* _TEKS BACAAN_
○ ○ ○ ○ ○ ○ ○
Pada perkembangannya, suku-suku kemudian memiliki sebuah dewan yang diisi oleh para tetua masyarakat. Contoh dari dewan ini yang paling kentara adalah pada dewan-dewan Kota Athena (Yunani). Dewan ini sudah menampakkan 3 kekuasaan Trias Politika yaitu kekuasaan legislatif, eksekutif, dan yudikatif. Di masa Romawi Kuno, sudah ada perwakilan daerah yang disebut Senat, lembaga yang mewakili aspirasi daerah-daerah. Kesamaan dengan Indonesia sekarang adalah Dewan Perwakilan Daerah (DPD).
Namun, keberadaan kekuasaan yang terpisah, misalnya di tingkat dewan kota tersebut mengalami pasang surut. Tantangan yang terbesar adalah persaingan dengan kekuasaan monarki atau tirani. Monarki atau Tirani adalah kekuasaan absolut yang berada di tangan satu orang raja. Tidak ada kekuasaan yang terpisah pada keduanya. Pada abad Pertengahan (kira-kira tahun 1000 – 1500 M), kekuasaan politik menjadi persengketaan antara Monarki (raja/ratu), pimpinan gereja, dan kaum bangsawan. Kala itu kerap kali Eropa dilanda perang saudara akibat sengketa kekuasaan antara tiga kekuatan politik ini.
Sebagai koreksi atas ketidakstabilan politik ini, pada tahun 1500 M mulai muncul semangat baru di kalangan intelektual Eropa untuk mengkaji ulang filsafat politik yang berupa melakukan pemisahan kekuasaan. Tokoh-tokoh seperti John Locke, Montesquieu, Rousseau, Thomas Hobbes, merupakan contoh dari intelektual Eropa yang melakukan kaji ulang seputar bagaimana kekuasaan di suatu negara/kerajaan harus diberlakukan.
Pengertian Trias Politica
Trias Politika berasal dari bahasa Yunani (Tri=tiga; As=poros/pusat; Politika=kekuasaan) yang merupakan salah satu pilar demokrasi, prinsip trias politika membagi ketiga kekuasaan politik negara (eksekutif, yudikatif dan legislatif) untuk diwujudkan dalam tiga jenis lembaga negara yang saling lepas (independen) dan berada dalam peringkat yang sejajar satu sama lain. Kesejajaran dan independensi ketiga jenis lembaga negara ini diperlukan agar ketiga lembaga negara ini bisa saling mengawasi dan saling mengontrol berdasarkan prinsip checks and balances.
○ ○ ○ ○ ○ ○ ○
* _SOAL LATIHAN_
Terjemahkan ke dalam bahasa Inggris kalimat dari teks bacaan tentang Trias Politika ini: "Monarki atau Tirani adalah kekuasaan absolut yang berada di tangan satu orang raja."

* _DATA TERSEDIA_
○ ○ ○ ○ ○ ○ ○
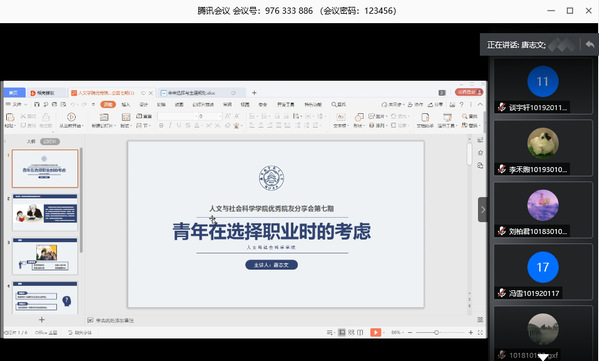This screenshot has width=599, height=361.
Task: Click the search magnifier icon in ribbon
Action: (x=334, y=104)
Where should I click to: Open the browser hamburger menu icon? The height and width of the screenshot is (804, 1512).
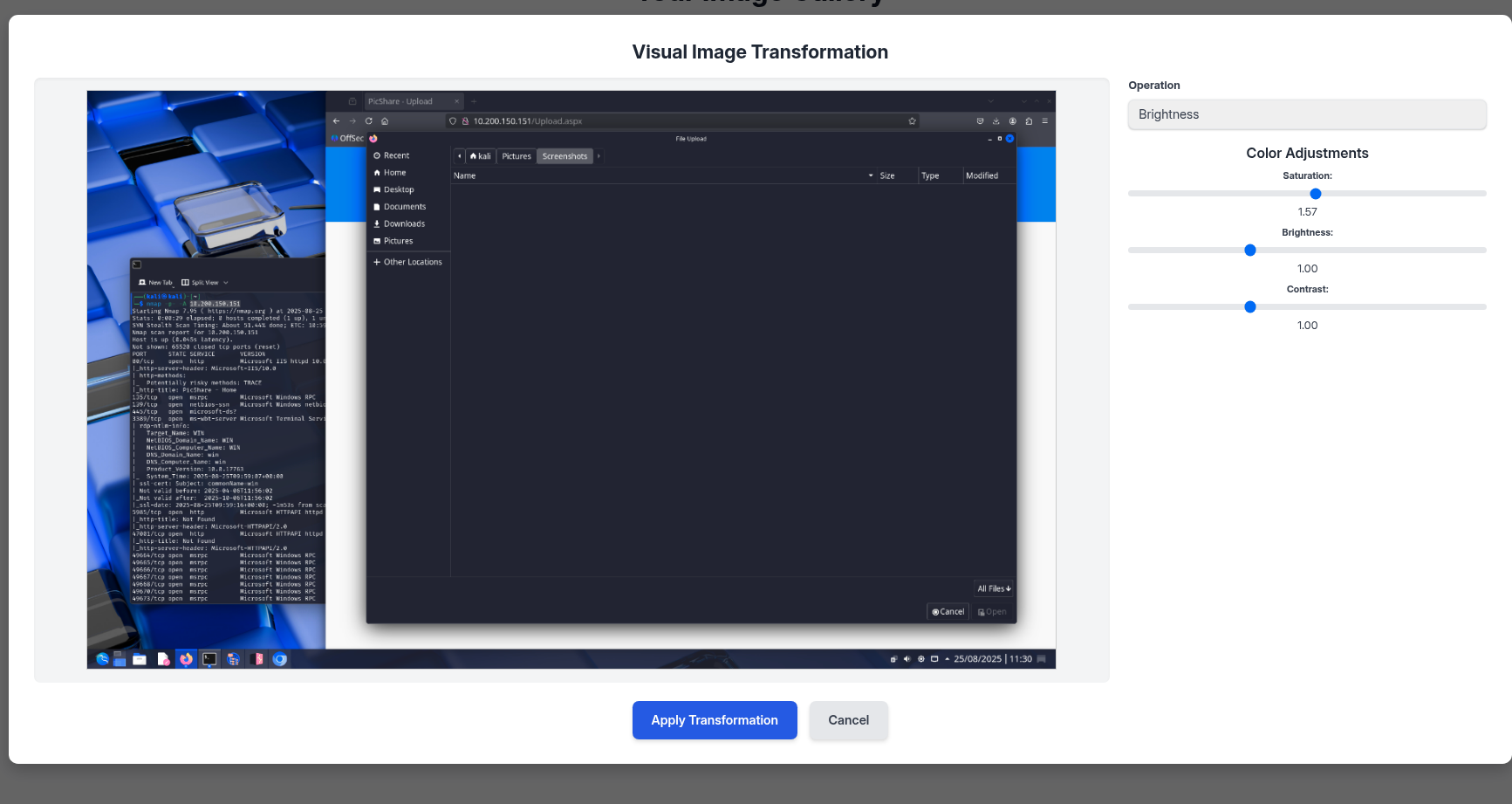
○ ○ ○ ○ ○ ○ ○
* _JAWABAN LENGKAP_
Monarchy or tyranny is absolute power that lies in the hands of a single king.